_Work task:_ Scan the records beneath this line for the line holding "Given: Go to Home via breadcrumb" and the line holding "The image size is (921, 208).", then transcribe exactly those two and all lines between.

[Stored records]
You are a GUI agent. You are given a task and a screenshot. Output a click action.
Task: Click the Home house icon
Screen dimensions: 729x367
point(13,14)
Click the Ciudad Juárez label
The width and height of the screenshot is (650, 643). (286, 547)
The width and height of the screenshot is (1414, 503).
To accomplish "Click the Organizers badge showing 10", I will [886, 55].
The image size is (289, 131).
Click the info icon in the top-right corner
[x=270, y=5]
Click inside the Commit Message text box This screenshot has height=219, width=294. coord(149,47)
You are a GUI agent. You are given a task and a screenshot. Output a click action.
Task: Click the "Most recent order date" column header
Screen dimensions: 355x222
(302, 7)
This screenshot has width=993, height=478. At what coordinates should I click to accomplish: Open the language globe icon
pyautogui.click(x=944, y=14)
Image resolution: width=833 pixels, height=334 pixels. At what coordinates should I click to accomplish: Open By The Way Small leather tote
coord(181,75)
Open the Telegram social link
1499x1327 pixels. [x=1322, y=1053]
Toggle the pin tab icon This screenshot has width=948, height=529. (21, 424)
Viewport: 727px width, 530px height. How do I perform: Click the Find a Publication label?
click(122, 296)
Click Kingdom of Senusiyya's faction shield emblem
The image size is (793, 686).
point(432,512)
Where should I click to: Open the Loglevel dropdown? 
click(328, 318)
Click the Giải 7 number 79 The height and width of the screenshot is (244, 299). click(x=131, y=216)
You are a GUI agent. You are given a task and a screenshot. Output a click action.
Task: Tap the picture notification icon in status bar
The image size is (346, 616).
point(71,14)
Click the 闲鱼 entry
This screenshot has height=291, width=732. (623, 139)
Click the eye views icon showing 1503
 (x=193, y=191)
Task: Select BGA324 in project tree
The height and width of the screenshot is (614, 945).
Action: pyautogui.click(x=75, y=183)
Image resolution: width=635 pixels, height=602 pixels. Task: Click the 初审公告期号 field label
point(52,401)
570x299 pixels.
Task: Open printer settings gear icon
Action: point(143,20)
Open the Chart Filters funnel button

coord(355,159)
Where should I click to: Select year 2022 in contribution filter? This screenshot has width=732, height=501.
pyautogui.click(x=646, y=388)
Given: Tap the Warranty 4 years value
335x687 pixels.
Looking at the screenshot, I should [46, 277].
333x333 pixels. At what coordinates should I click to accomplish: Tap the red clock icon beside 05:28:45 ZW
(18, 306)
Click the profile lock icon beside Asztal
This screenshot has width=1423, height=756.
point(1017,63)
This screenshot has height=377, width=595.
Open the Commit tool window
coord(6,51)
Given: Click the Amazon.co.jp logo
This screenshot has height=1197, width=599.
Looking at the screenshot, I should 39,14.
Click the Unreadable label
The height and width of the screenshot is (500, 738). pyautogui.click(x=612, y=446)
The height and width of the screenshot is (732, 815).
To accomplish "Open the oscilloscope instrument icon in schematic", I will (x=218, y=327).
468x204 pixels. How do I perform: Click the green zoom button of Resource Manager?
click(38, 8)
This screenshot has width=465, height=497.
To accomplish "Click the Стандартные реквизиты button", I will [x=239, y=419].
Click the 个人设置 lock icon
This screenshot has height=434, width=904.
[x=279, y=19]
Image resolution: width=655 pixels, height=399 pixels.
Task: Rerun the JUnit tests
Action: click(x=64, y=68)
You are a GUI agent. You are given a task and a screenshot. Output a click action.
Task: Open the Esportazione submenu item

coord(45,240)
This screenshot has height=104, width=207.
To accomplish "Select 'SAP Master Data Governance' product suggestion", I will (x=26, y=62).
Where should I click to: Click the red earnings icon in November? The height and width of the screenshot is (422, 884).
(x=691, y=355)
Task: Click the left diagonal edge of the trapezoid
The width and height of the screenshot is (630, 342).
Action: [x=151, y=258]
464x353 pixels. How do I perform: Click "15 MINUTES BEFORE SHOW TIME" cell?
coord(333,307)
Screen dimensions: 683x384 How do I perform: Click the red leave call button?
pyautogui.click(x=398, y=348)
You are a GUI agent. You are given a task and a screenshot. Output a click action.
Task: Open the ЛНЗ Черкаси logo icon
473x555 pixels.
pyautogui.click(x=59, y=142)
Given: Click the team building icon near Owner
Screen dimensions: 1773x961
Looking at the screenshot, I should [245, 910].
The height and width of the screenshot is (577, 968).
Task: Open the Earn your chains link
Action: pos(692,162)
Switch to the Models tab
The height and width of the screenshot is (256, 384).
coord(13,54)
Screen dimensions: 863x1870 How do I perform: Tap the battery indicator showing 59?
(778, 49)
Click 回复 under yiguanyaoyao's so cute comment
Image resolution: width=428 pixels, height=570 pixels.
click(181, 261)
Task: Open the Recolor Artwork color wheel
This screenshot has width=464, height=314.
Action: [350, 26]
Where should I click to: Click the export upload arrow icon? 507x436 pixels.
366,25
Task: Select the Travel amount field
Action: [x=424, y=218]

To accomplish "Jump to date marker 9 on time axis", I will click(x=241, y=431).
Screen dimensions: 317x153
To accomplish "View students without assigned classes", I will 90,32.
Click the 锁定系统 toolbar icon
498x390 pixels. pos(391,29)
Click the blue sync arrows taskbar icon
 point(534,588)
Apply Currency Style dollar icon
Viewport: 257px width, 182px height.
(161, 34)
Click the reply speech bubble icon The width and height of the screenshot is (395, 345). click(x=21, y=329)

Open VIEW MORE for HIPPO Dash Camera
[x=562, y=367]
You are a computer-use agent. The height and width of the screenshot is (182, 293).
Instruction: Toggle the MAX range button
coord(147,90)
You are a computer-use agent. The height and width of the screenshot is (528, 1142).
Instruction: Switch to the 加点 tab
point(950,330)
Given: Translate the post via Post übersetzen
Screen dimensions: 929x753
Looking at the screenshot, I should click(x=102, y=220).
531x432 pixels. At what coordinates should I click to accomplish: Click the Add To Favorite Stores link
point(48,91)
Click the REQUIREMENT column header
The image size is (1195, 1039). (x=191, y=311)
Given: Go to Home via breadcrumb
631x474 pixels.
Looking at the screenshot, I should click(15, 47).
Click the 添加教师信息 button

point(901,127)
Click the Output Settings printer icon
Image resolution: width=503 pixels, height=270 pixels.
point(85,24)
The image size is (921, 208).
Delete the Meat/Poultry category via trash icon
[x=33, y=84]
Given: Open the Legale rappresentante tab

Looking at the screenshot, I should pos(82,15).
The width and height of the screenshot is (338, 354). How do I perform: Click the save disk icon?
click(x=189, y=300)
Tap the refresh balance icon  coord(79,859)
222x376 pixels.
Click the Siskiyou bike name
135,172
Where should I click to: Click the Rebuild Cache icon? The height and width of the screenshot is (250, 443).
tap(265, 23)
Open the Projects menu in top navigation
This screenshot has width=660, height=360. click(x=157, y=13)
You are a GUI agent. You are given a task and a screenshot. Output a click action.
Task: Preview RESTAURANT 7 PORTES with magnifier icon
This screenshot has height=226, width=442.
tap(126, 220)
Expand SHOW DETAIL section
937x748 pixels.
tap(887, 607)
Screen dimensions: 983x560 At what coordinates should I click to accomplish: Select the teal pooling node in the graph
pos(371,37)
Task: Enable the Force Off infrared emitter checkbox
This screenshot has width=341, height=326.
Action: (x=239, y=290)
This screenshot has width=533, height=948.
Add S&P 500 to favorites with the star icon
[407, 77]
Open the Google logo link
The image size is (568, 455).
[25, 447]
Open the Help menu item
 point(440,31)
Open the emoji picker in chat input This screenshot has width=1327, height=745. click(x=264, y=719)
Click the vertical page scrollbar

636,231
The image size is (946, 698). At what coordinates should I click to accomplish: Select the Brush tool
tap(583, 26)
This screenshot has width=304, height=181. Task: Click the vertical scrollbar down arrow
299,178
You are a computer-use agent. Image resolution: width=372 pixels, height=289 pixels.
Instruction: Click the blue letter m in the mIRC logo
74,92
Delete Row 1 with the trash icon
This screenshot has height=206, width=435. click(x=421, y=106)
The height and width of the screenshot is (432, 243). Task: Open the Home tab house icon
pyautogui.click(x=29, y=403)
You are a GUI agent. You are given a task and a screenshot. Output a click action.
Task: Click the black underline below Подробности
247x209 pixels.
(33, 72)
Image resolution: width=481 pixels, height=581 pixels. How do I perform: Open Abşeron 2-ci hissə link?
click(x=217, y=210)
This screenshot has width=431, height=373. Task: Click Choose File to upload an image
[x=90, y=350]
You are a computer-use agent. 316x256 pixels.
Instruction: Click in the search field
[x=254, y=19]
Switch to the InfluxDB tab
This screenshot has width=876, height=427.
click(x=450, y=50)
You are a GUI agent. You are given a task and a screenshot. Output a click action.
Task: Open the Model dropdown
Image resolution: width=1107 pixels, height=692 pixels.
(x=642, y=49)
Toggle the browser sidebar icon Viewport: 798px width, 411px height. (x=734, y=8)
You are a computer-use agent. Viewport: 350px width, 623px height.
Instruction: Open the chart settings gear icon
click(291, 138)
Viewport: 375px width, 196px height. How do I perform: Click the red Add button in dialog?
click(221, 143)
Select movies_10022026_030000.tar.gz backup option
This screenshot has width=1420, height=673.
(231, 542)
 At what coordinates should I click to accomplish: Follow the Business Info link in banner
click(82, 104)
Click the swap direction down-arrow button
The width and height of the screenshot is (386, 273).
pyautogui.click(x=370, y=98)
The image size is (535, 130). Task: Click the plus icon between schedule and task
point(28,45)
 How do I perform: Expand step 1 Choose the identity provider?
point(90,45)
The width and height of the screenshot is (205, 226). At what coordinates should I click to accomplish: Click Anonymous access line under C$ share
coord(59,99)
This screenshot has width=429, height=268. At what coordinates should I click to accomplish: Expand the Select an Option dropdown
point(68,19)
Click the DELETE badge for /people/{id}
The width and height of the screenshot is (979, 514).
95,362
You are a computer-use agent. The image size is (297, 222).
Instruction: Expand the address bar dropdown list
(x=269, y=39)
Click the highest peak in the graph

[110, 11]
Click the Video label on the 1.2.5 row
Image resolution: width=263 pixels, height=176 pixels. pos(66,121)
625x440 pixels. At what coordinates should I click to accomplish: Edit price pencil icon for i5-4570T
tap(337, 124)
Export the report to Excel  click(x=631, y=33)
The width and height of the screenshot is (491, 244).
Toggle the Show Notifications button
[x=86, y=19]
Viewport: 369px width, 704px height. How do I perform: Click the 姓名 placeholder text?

_Response for this exercise:_
Given: Go to Home via breadcrumb
631x474 pixels.
Looking at the screenshot, I should click(15, 47).
Click the 添加教师信息 button

point(901,127)
Click the Output Settings printer icon
Image resolution: width=503 pixels, height=270 pixels.
point(85,24)
The image size is (921, 208).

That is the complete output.